ЁСИЮКИ-САН: Молодежь не очень-то интересуется мнением стариков. Сейчас многие старики ничего не говорят [когда они не согласны с тем, что делают их дети]. В любом случае молодые уж точно не хотят ничего слышать о былых временах. Каждый здешний дом может много рассказать о прошлом, но молодежи неинтересно об этом слушать. Они не хотят слышать об истории нашей деревни или своего хозяйства. Нет, им это не интересно.
И Ёсиюки-сан, и Михара-сан использовали фразу «има но хито» (ima по hito), когда говорили о молодых людях (имея в виду поколения их детей и внуков). Это словосочетание, которое буквально переводится как «люди настоящего» и которое они используют, чтобы обозначить различие между молодежью и собой – людьми из прошлого. Многие пожилые люди, говоря о своих мыслях или образе жизни, используют термин «фуруй» (furui), что означает «старый, из прошлого» и может подразумевать что-то неактуальное. Пожилые полностью убеждены, что «има но хито» не интересуются мыслями и жизнью стариков, потому что эти мысли и манеры поведения – «фуруй». У молодежи все слишком просто, и у них слишком много свободы для того, чтобы следовать своим желаниям. В результате они становятся эгоистичными и теряют интерес к образу жизни и мыслей старшего поколения.
Представления о префектуре Иватэ и о стариках как о последних осколках мира, далекого от современной городской Японии, играют важную роль в формировании переживания старения в таких местах, как Канегасаки. Быть старым и жить в «инаке» означает в Японии ассоциироваться с образом жизни, который не идет в ногу с современностью, далек от основного русла японской жизни. Из-за иной направленности образовательных программ того времени старшее поколение было социализировано в другой модели мышления и поведения, и теперь на стариков смотрят, по сути, как на поколение пережитков прошлого, которое многие (как молодые, так и старые) считают имеющим мало общего с современной, урбанизированной Японией.
Глава 3
История и преемственность: семья, сообщество и старость в Дзёнаи
В деревне Дзёнаи практически все пожилые люди пережили процесс старения вместе и прошли через относительно четко определенные и гармоничные этапы этого процесса как одна группа. Они представляют собой хороший пример того, что Плат называет товариществом, или группой людей, которые были связаны друг с другом во времени и с некоторой степенью близости [Plath 1980: 8]. Большинство членов общины прожили в деревне всю свою взрослую жизнь. У них есть общий опыт, похожие жизненные истории, а также устоявшиеся социальные матрицы и модели социального взаимодействия.

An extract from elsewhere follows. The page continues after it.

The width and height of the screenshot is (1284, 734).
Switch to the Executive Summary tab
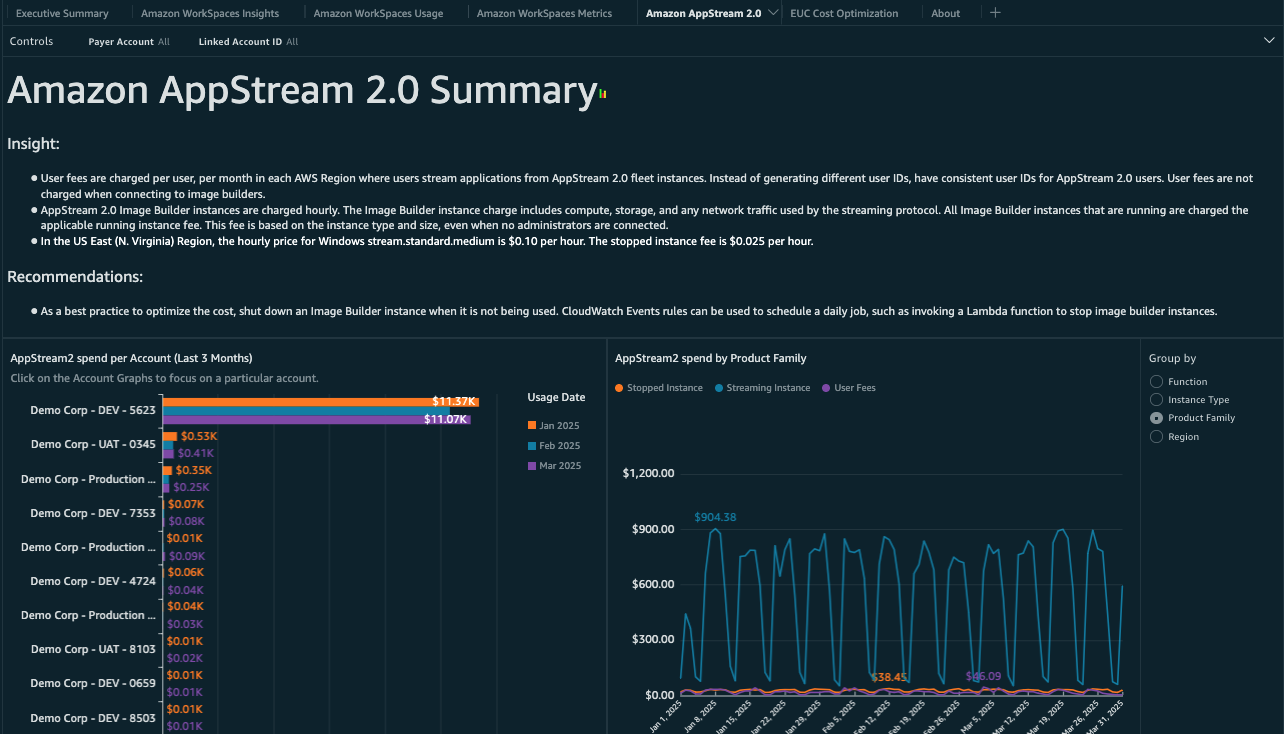(65, 13)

В Дзёнаи среди пожилых людей практически нет социального дистанцирования в рамках их возрастной группы. Однако даже при длительном проживании рядом и устоявшихся социальных матрицах сообщество пожилых людей оказывается изолированным и несколько отчужденным от остальных жителей в более широком контексте социального взаимодействия. Это обусловлено тем, что (1)и молодое, и пожилое поколение участвует в мероприятиях, структура которых ограничена концепциями соответствия возрасту и четко определенной системой возрастной градации, и (2) как молодежь, так и пожилые твердо уверены в существовании разрыва между поколениями, возникшего из-за различий в системах образования, применявшихся до и после военных действий на Тихом океане. В результате пожилые жители Дзёнаи живут в атмосфере одновременно и социальной интеграции, и отчуждения. В рамках своей возрастной группы они в высокой степени интегрированы в общество, имеют прочные узы дружбы и взаимозависимости. С течением времени они порой теряют способность оставаться в рамках упомянутых социальных матриц, но все же часто участвуют в групповой деятельности в качестве пассивных наблюдателей (это непрерывный процесс, связанный как с физическим, так и с психическим состоянием).

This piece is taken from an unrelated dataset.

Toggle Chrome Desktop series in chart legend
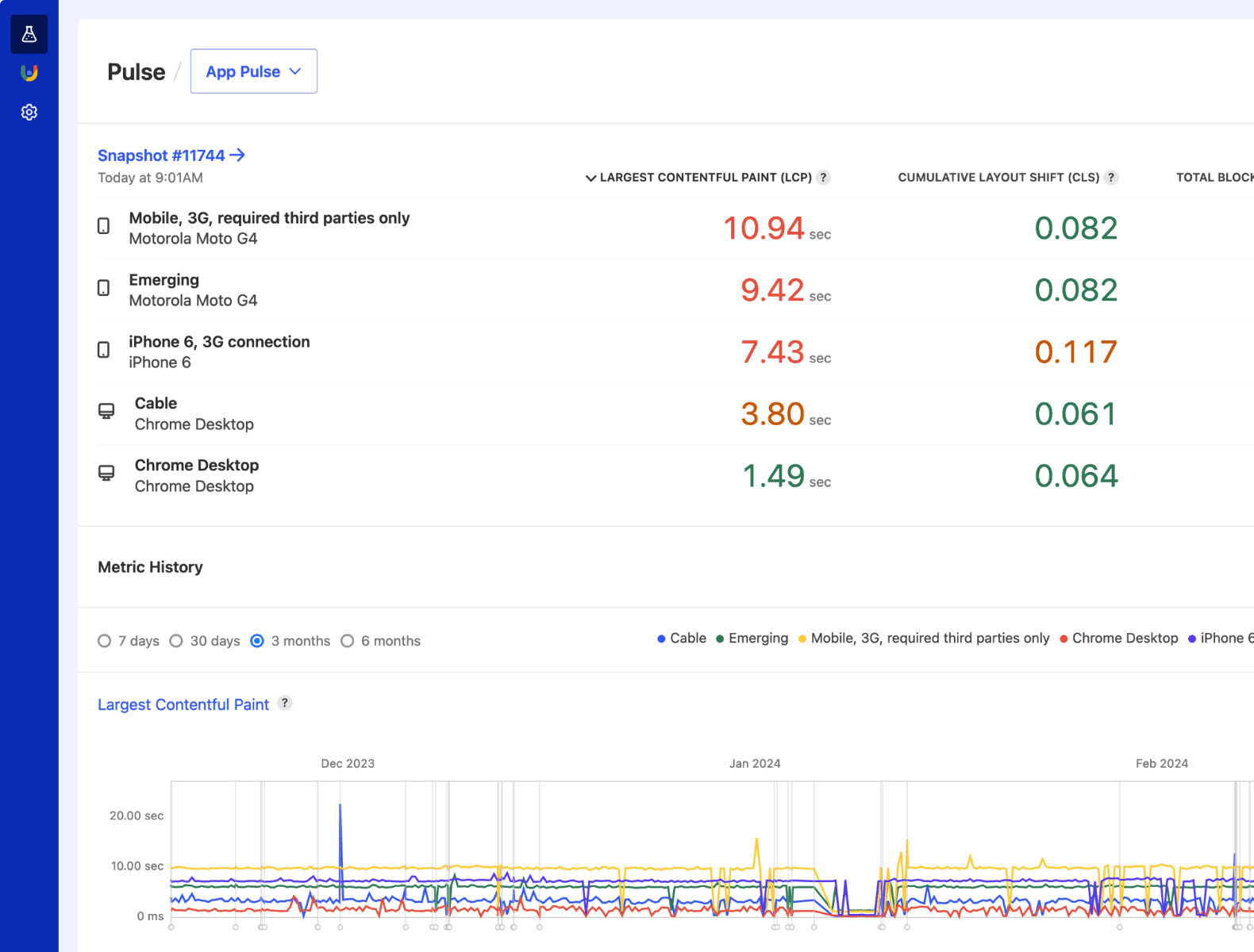 tap(1064, 639)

Однако старшая возрастная группа в целом социально отдалена от младших возрастных групп и в некотором смысле изолирована от более широких структур японского общества. Ее социальное взаимодействие с младшими возрастными группами ограничено. За исключением членов собственных семей, пожилые люди редко общаются с более молодыми. Фактически, по словам тех, с кем я беседовал, даже в собственных семьях, состоящих из нескольких поколений, пожилые мало взаимодействуют с другими членами семьи – часто они живут в разных частях одного и того же дома и даже едят отдельно.
В главах 4 и 5 я вернусь к проблеме смены уклада жизни и сегрегации возрастных групп, исследуя понятия, связанные с возрастом, и практику возрастной градации. В этой главе я уделяю основное внимание анализу того, как пожилые люди в Дзёнаи формируют единое товарищество с четко налаженными связями, основанными на взаимозависимости и истории длительного совместного проживания. Восприятие старения пожилыми людьми в Дзёнаи во многом связано с непрерывавшимися историческими традициями проживания и устоявшейся системой социальных взаимодействий между людьми и семьями, частью которых эти пожилые люди являются.

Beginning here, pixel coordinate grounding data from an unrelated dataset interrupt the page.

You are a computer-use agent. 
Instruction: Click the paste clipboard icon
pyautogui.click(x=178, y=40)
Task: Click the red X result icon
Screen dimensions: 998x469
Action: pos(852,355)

ДзёнаиДзёнаи – это деревня, в которой в 129 семьях проживает около 410 человек. Деревня расположена на вершине холма с видом на реку Китаками на востоке и рисовые поля и магистральную железную дорогу, ведущую в центр и на север Японии, на юге. Преобладает жилая застройка, единственные же магазины – три небольших бакалейных лавки, упомянутые в главе 2. Они расположены в жилых домах, и их пожилые хозяева живут там же, в задних комнатах. Один из этих магазинчиков работает с эпохи Тайсё (1912–1926) в здании, которое выглядит почти так же, как на фотографиях того времени.
Большинство основных дорог деревни заасфальтированы, но еще десять лет назад некоторые из них все еще были засыпаны гравием. Только главная дорога, которая проходит через деревню и соединяет Канегасаки с Эсаси, достаточно широка, чтобы встречные машины могли разъехаться, не сбавляя скорости. Можно отметить, что самые распространенные виды передвижения в деревне – на велосипеде и пешком. За домами проходит несколько узких пешеходных дорожек, по которым жители ходят ежедневно; зимой, когда эти дорожки заносит снегом, их расчищают лопатами.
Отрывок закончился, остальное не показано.